SORONG, PBD — Aksi pembakaran mahkota Cenderawasih oleh Balai Konservasi Sumber Daya Alam (BKSDA) Papua menuai reaksi keras dari masyarakat adat di Tanah Papua.
Meskipun kegiatan tersebut dimaksudkan untuk melindungi Burung Cenderawasih dan memutus rantai perdagangan ilegal satwa dilindungi, namun langkah itu dianggap melukai nilai-nilai budaya, adat dan spiritual orang asli Papua.
Ketua Ikatan Keluarga Besar Suu (IKBS) se-Sorong Raya, Christopel Suu, menilai bahwa tindakan pembakaran mahkota yang dianggap sebagai barang hasil sitaan itu telah dilakukan tanpa mempertimbangkan makna sakral mahkota Cenderawasih dalam kehidupan masyarakat adat Papua.
“Kami tahu niat BKSDA Papua itu baik, untuk melindungi Burung Surga agar tidak punah.
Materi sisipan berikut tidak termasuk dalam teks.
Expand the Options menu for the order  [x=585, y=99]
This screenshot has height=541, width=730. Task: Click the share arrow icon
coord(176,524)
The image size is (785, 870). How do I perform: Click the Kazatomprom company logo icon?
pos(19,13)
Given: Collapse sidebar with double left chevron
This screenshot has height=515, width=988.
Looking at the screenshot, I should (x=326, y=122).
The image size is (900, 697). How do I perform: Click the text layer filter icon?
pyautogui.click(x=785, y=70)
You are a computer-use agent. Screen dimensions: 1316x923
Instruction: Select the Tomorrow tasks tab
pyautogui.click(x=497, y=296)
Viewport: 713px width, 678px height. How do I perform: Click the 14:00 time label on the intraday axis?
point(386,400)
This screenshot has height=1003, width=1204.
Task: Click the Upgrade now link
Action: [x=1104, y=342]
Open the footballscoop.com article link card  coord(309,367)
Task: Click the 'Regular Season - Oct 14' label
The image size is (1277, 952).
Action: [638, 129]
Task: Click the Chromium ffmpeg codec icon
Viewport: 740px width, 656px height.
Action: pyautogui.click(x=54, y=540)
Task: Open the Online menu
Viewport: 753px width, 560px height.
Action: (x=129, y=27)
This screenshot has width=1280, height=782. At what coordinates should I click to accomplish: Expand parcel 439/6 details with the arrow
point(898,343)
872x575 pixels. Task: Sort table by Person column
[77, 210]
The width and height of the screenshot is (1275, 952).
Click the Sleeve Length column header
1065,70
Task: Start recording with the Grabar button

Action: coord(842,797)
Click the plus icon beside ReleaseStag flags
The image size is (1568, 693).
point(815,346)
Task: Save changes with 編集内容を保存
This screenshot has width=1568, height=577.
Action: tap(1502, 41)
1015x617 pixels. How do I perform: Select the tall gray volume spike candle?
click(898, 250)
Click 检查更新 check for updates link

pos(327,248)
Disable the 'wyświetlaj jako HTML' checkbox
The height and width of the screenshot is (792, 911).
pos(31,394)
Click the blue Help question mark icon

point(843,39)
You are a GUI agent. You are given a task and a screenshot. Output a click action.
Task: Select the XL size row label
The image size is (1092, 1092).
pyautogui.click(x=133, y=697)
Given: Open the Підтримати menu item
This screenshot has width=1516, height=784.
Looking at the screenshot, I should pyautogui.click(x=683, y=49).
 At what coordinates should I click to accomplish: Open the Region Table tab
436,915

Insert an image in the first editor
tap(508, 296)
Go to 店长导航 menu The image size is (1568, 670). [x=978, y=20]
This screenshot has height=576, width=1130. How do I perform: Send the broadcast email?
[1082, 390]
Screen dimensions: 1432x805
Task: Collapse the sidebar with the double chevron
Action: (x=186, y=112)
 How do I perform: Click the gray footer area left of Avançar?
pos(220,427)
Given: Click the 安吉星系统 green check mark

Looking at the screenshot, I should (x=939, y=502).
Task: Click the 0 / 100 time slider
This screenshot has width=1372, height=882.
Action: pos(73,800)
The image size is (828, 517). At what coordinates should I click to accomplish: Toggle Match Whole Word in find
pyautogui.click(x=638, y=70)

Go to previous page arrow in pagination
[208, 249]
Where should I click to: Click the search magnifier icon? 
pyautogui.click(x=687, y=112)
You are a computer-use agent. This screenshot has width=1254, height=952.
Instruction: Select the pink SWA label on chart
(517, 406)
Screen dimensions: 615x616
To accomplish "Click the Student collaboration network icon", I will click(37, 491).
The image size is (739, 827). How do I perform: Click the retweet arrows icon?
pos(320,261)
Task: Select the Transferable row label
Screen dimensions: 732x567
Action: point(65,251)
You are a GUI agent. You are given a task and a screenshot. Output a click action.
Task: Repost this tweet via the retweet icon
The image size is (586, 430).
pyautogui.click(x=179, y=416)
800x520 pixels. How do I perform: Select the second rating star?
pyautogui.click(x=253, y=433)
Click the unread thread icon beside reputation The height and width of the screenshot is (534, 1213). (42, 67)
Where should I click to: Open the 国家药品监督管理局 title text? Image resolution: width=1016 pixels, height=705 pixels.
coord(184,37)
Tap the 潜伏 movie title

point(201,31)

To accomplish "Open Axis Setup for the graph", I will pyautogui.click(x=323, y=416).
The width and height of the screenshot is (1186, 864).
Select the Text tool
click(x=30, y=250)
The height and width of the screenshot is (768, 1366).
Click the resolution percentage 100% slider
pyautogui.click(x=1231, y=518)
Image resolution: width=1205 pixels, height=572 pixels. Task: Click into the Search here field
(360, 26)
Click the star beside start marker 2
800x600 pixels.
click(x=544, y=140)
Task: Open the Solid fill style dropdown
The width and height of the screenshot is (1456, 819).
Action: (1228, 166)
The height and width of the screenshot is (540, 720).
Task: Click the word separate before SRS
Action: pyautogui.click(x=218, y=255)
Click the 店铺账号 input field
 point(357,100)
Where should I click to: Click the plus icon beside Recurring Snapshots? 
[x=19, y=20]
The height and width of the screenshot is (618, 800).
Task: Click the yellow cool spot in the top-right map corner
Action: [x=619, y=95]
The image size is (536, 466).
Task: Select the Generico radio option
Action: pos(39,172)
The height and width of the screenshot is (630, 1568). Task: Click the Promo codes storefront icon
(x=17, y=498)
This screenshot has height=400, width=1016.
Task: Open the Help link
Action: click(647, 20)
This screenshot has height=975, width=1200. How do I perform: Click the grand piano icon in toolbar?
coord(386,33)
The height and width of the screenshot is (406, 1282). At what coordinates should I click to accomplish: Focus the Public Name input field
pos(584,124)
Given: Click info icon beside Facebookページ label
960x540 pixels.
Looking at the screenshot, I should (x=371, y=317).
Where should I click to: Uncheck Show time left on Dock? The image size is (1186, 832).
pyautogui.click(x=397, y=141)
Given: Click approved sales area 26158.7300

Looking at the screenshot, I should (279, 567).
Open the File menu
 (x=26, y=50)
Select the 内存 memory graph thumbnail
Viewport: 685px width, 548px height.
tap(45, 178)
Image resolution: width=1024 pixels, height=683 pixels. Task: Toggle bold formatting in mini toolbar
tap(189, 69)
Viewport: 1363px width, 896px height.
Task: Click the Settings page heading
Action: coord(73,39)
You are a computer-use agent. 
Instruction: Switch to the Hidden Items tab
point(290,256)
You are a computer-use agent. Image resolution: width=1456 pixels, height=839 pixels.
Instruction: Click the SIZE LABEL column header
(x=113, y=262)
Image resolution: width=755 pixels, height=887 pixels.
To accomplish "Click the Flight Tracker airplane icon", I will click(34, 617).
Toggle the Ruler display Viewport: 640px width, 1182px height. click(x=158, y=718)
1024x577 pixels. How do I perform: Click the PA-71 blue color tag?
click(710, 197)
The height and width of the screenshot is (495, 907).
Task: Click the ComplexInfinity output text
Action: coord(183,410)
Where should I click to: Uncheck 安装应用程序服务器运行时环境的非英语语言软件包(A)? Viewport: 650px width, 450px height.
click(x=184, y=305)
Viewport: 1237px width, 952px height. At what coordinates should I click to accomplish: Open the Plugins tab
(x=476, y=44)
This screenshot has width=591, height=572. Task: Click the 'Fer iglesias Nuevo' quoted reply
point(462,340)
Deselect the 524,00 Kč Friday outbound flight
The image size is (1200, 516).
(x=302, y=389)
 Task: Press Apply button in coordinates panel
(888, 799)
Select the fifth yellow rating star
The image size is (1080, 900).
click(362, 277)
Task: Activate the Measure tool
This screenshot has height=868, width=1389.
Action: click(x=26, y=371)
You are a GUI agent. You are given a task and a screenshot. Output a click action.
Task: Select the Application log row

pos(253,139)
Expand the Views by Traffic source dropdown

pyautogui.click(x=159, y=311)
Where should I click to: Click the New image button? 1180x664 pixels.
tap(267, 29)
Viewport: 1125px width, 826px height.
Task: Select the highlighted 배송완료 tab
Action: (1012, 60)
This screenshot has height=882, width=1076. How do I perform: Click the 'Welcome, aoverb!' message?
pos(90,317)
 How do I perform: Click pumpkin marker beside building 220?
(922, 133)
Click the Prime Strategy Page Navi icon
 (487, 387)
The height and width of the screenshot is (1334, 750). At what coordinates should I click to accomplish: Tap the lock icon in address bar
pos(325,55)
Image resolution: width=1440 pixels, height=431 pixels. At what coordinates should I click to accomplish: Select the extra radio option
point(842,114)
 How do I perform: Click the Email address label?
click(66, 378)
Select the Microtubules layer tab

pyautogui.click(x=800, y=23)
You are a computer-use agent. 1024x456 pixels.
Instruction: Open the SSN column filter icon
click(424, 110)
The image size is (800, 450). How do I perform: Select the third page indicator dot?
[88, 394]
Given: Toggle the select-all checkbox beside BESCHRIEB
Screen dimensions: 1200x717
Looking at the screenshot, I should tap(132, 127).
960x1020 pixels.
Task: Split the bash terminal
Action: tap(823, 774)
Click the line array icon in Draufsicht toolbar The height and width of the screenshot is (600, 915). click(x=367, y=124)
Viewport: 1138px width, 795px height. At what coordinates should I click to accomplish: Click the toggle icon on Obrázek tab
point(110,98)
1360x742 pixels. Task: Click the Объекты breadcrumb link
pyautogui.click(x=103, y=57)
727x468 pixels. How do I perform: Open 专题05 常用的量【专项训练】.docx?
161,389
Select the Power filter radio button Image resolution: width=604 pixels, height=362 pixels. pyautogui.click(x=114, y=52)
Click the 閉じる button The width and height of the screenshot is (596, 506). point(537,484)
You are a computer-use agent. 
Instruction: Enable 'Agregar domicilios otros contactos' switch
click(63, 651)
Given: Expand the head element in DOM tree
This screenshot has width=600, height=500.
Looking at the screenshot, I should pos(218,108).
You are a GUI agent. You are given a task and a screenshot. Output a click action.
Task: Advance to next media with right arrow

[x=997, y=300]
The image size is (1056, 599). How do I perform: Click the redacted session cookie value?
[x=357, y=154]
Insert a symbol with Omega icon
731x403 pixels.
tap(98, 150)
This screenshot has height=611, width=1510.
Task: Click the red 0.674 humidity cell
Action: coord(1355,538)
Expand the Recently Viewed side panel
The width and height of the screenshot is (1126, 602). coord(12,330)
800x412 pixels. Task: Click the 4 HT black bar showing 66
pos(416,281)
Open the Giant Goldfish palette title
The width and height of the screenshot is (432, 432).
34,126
Tapi membakar mahkota Cenderawasih adalah keputusan yang salah. Mahkota itu bukan benda biasa, melainkan simbol kehormatan dan identitas orang Papua,” tegas Ketua IKBS se-Sorong Raya dalam pernyataannya di Sorong.
Menurutnya, mahkota Cenderawasih memiliki nilai yang jauh melampaui sekadar aksesori hiasan kepala. Benda ini merupakan warisan turun-temurun yang dijaga secara sakral dan memiliki kedudukan tinggi dalam adat dan budaya Papua.
Mahkota Cenderawasih bagi masyarakat Papua memiliki arti dan makna yang sangat dalam, di antaranya:
- Simbol kehormatan yang melambangkan kebesaran, kekuatan spiritual, dan kesetiaan terhadap tradisi adat serta budaya.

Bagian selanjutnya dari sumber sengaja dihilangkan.